=== Section Start ===
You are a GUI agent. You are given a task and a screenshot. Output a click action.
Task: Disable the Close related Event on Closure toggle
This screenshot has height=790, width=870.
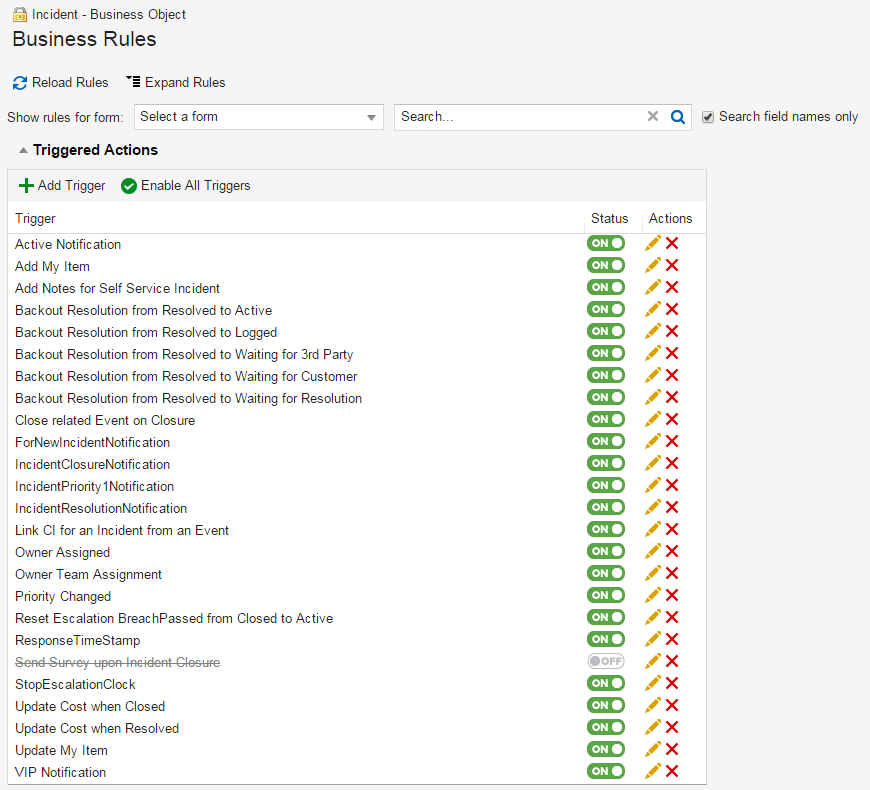tap(606, 419)
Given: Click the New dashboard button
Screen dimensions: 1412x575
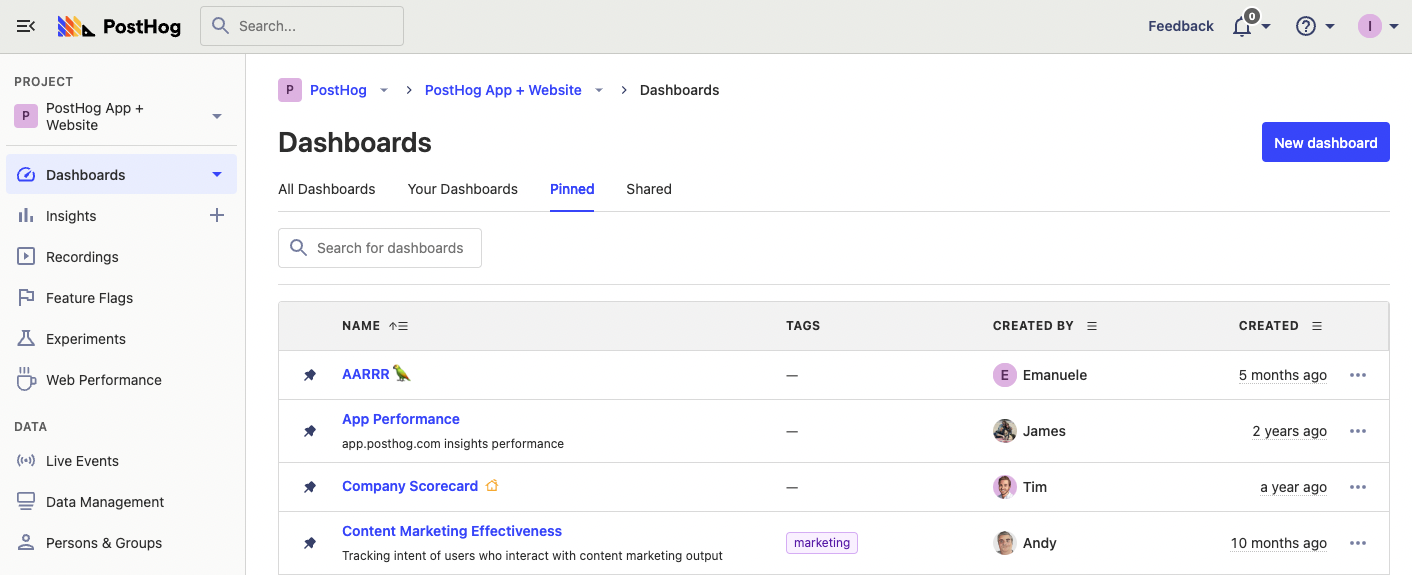Looking at the screenshot, I should (1325, 143).
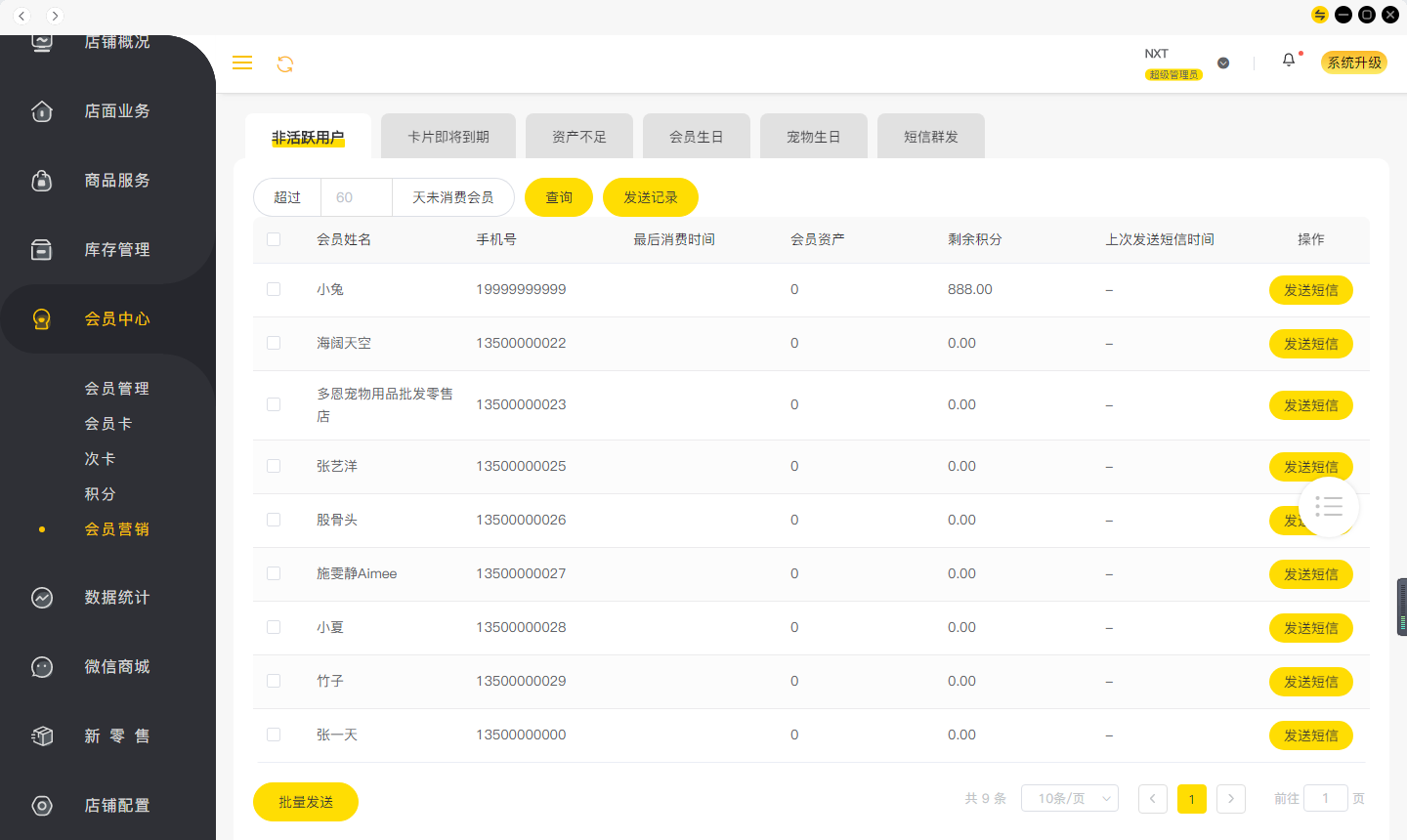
=== Section End ===
Leave the pictures out and restate the listing word for word.

You are a GUI agent. You are given a task and a screenshot. Output a click action.
Task: Disable the Close related Event on Closure toggle
This screenshot has height=790, width=870.
tap(606, 419)
Given: Click the New dashboard button
Screen dimensions: 1412x575
Looking at the screenshot, I should (1325, 143).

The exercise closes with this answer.